The ability of H-2Dd molecule to affect natural resistance to hemopoietic allografts is an intrinsic property shared by Ddm1 but not Ld.

F1 hybrid resistance (HR) to parental bone marrow grafts is mediated by natural killer (NK) cells, and thought to be controlled by the non-class I hemopoietic histocompatibility (Hh) genes linked to the major histocompatibility complex (MHC). However, as in the in vitro NK cytotoxicity against hemopoietic targets, expression of certain class I MHC molecules does affect HR, although mechanisms underlying such an effect are not understood. In this study, we examine the relevance of the "self/non-self" property of class I molecules and the molecular domains responsible for this function. H-2b/Hh-1b lymphoma cells were transfected with class I H-2Dd or Ld gene, and its effect on the Hh-1 phenotype was examined by testing the transfectant's ability to competitively inhibit the in vivo rejection of parental H-2b/Hh-1b bone marrow grafts by irradiated F1 hybrid hosts. Multiple independent clones of transfectants show that the genomic or cDNA of the Dd gene, but not of Ld, renders the Hh-1b-positive cells incapable of inhibiting HR in F1 mice, although both genes belong to the same region of the same haplotype. The same effect could be observed not only in H-2b/d F1 mice for which Dd and Ld are self, but also in H-2b/k F1 mice for which both Dd and Ld are non-self.
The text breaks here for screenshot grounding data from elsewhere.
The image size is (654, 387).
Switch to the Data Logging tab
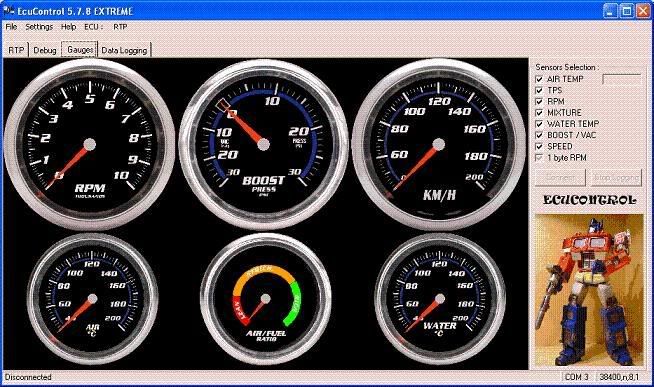(x=124, y=50)
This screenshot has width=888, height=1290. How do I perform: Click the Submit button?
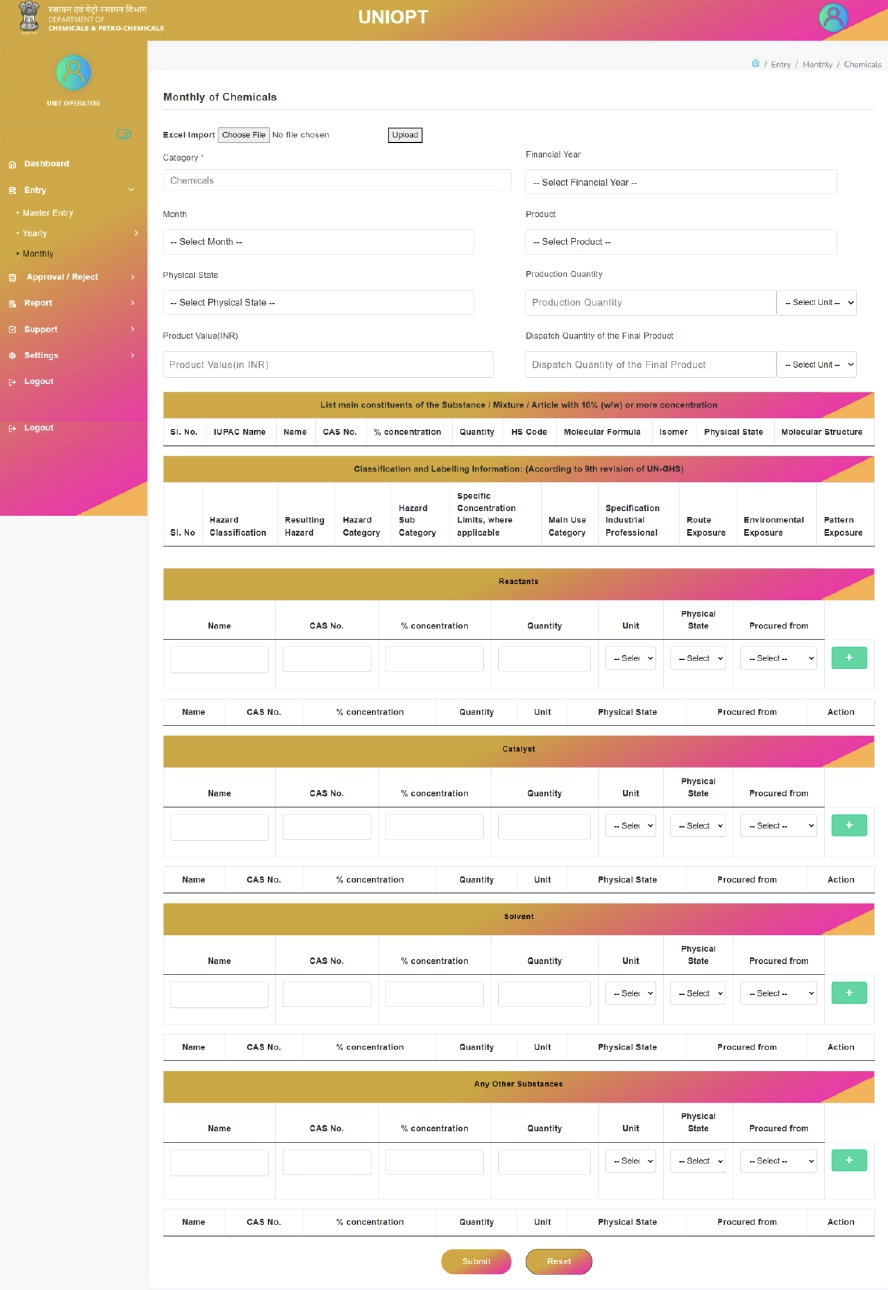(476, 1261)
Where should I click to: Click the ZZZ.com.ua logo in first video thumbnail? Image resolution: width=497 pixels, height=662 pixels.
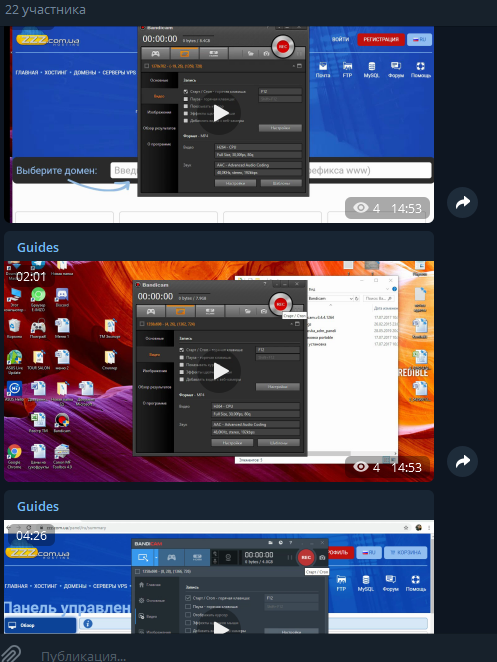coord(48,41)
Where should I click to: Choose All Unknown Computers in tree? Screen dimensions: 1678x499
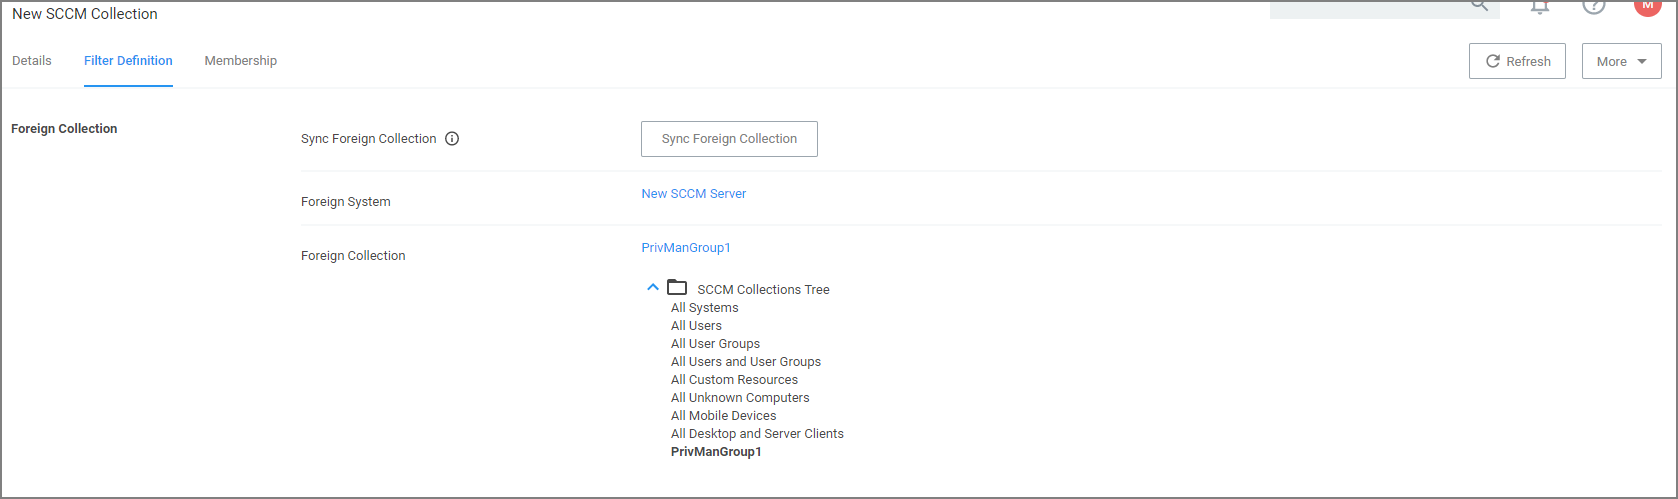(740, 398)
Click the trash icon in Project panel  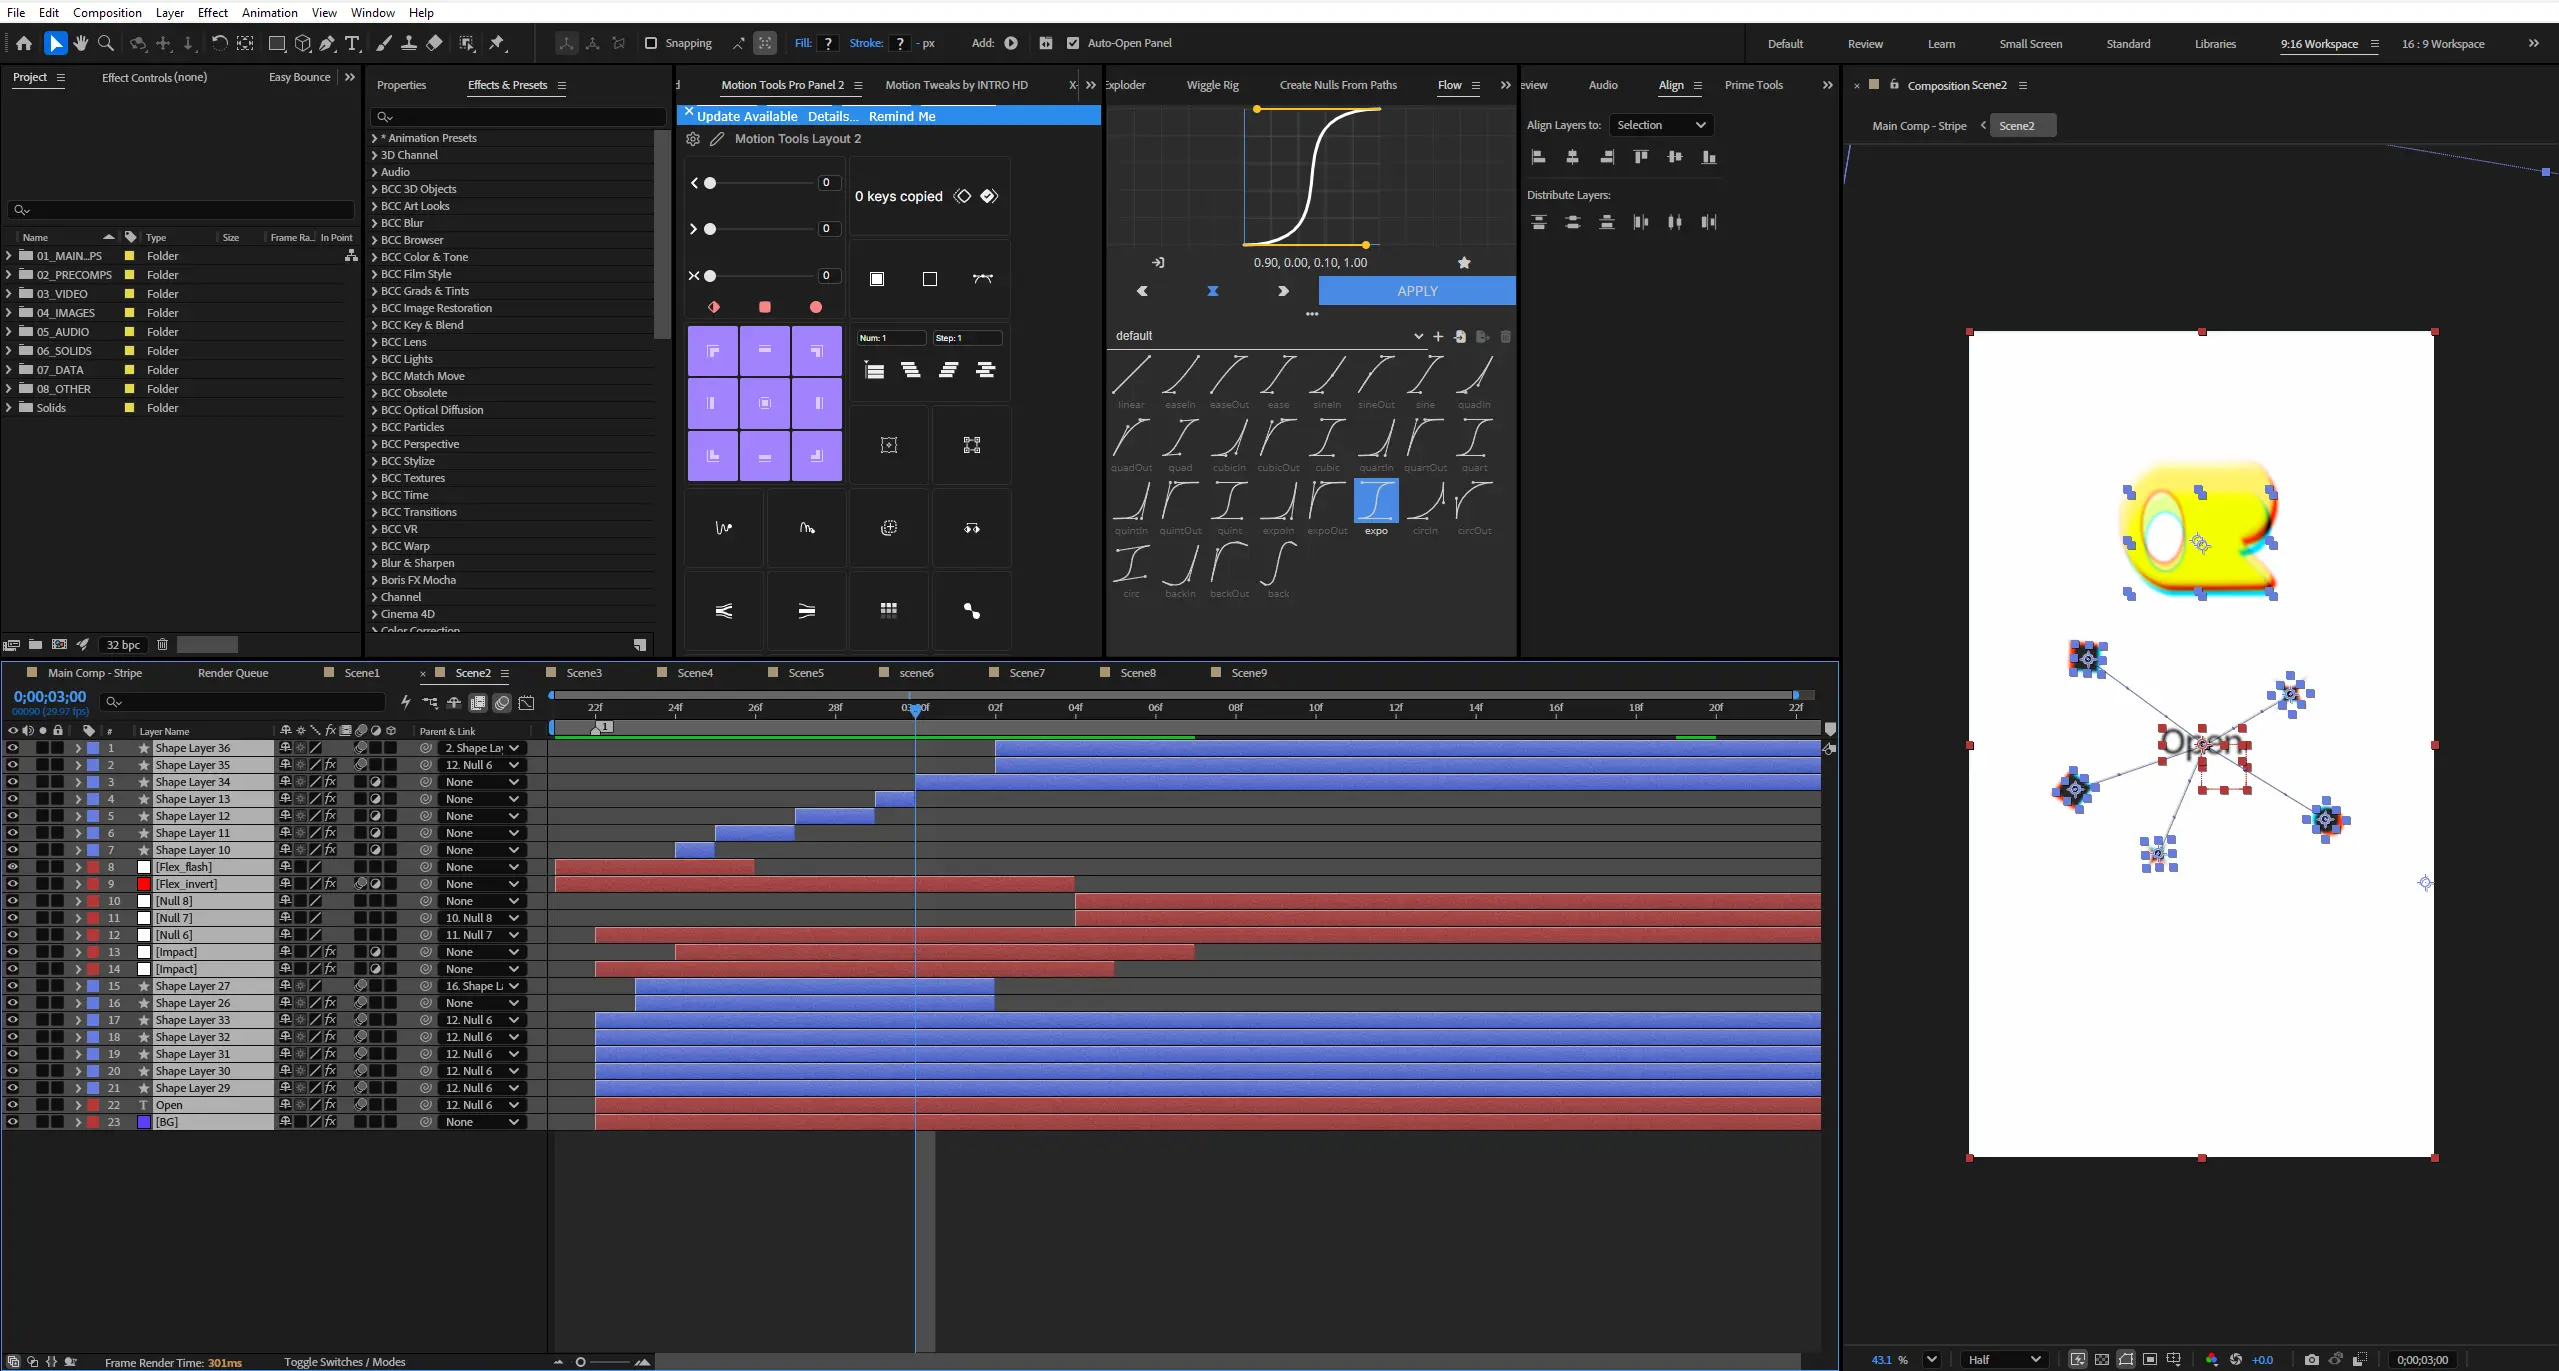pyautogui.click(x=162, y=645)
Thus, this function of the Dd molecule is an intrinsic property, not necessarily related to its self/non-self characteristic relative to the effector cells. Furthermore, given the nature of the assay used in this study, the results favor a "target interference" model as the underlying mechanism of the Dd effect. To locate the relevant domain(s) of the Dd molecule, mutant Ddm1 gene was tested and found to have the same effect as the non-mutant Dd. Ddm1 is a hybrid molecule between Dd and Ld, sharing with Dd only the alpha 1 domain and a portion of the alpha 2 domain. The two N-terminal domains of Ddm1 differ from those of Dd by three amino acid substitutions, two of which affect the molecules' peptide-binding properties.